If you analyze data, chances are you use spreadsheets in some capacity in your organization. Spreadsheets are easy to use for simple data analysis and calculations, and they allow you to visualize tabular data via charts and graphs.
However, spreadsheets have limitations that many business people are not fully cognizant of. Relying on them for sophisticated data analysis and business decision-support can be inefficient.
Even small spreadsheets can contain thousands of links, formulas, and cell references, creating many of opportunities for error. Even in simple spreadsheet calculations, a cell reference that is off by even one row or column returns different results than what you expected.
Let's take a look at some common pitfalls when using spreadsheets for business analytics. We’ll also look at how business intelligence (BI) is a more reliable method for business decision support.
Spreadsheets are inherently risky because they typically are updated manually, and error-checking is extremely challenging. A calculation can easily become broken in the course of adding or updating data. An error in one cell can snowball throughout your data. Don’t believe spreadsheet errors represent a significant risk? They are blamed for:
- A $6 billion derivatives trading loss at JPMorgan Chase. Investigators found that the model that underpinned the hedging strategy operated through a series of manually completed spreadsheets that should have been automated but never were.
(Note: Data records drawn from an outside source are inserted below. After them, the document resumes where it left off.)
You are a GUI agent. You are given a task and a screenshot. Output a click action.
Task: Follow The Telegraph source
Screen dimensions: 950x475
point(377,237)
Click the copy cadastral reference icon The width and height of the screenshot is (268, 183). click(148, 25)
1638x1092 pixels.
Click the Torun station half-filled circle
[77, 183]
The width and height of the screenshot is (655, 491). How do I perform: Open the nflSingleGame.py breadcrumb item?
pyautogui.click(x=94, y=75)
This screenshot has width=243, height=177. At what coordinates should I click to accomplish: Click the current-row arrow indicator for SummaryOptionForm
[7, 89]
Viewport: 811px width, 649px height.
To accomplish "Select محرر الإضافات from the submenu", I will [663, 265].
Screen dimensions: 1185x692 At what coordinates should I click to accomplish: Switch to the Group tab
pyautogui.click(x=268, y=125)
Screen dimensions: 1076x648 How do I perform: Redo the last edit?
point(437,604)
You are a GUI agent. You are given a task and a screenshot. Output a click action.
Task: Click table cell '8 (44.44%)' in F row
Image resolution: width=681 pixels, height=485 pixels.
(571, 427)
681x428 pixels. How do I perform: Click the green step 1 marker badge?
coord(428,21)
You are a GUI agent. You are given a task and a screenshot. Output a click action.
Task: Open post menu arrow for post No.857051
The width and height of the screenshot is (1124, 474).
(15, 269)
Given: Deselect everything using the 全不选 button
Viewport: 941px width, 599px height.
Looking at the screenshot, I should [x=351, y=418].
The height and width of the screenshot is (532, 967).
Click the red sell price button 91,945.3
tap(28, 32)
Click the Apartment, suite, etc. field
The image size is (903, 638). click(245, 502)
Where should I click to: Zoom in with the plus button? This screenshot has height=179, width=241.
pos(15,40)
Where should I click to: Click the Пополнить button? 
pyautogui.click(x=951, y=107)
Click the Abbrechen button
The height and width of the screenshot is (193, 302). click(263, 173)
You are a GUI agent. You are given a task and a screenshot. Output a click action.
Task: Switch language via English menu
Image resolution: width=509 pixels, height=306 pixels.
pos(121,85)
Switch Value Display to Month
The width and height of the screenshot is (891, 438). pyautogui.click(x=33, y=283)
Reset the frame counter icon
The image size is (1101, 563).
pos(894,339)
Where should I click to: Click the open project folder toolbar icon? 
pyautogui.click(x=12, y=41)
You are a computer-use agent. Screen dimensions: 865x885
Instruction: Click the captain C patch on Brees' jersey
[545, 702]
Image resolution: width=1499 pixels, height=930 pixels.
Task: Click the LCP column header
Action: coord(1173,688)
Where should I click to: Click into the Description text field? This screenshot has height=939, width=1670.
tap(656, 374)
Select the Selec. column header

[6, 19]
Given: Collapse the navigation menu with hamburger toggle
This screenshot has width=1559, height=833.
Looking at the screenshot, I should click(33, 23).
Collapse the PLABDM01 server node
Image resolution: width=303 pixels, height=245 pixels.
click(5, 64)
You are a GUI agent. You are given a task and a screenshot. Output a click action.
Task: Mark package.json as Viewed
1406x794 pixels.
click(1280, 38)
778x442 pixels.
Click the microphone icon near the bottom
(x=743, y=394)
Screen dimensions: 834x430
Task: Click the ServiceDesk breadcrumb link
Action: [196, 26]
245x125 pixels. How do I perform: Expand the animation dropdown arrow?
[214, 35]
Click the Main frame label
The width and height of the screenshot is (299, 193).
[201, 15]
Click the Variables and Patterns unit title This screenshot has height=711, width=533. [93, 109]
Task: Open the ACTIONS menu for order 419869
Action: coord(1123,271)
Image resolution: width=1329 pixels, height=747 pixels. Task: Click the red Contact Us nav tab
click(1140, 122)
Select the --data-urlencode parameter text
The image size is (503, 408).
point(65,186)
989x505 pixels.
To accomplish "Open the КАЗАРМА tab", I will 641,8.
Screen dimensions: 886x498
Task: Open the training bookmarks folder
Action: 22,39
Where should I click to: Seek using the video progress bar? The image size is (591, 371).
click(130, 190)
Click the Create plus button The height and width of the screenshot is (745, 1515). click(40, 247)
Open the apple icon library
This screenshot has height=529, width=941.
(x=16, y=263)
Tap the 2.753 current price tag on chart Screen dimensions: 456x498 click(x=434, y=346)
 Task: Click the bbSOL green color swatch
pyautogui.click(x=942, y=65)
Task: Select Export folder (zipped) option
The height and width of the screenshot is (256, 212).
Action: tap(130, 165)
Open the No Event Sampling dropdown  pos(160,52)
No business can afford to base important business decisions upon something that can contain mistakes.
Increased Security Risk
Spreadsheets are frequently distributed via e-mail. Unfortunately, both spreadsheets and e-mail suffer from weak access-control capabilities, so you could easily expose unsecure data to both employees and non-employees. Did your spreadsheet with the comp plans for your sales team just get forwarded to your competition? Even password-protected spreadsheets can easily be compromised by free or inexpensive third-party tools (just Google “how to crack a spreadsheet password”).
Another security hazard is that with spreadsheets, anyone can change the data. Also, there is no built-in audit trail. If someone edits a formula or data, there’s no recording of who made the edit and why. There is also no archive or roll-back capability.
Spreadsheets Simply Cannot Handle Large Data Sets
As they grow in size, spreadsheets become slow and unwieldy, resulting in lost productivity as users wait for queries to complete. Links and formulas commonly break, and ensuring formula validity becomes more and more problematic, if not impossible. Spreadsheets are designed to handle data across two dimensions; analyzing more than this involves creating pivot tables or manually creating views of additional dimensions, which is fragile, time consuming and error-prone.
In addition, reports that must be updated daily (or more frequently) present significant problems when maintained as spreadsheets. Users must manually manipulate them to append the latest data and delete or archive the oldest data. Formulas must then be copied and validated to transform the raw data columns into the final data elements that are displayed in the report.
Spreadsheets are not Intuitive for Your Average Business User
Most business users can use functions such as “sort” and “sum,” but find it difficult to create a moderately complex formula. For more advanced analysis, business users must often lean on the “power users” within their organization to get the job done, which wastes time for everyone.
It’s also complex to update data. Users must manually recreate transformations and debug any calculations each time the data is refreshed. Merging data from different sources is difficult, time-consuming and filled with the potential for errors.
Business intelligence as a solution
While spreadsheets are useful for simple ad hoc calculations, when they are used for purposes more appropriately addressed with a BI tool, they can expose your company to reputational and financial risk, lost productivity and significantly slower time-to-insight as information workers struggle with the limitations of spreadsheet-based reporting and analysis.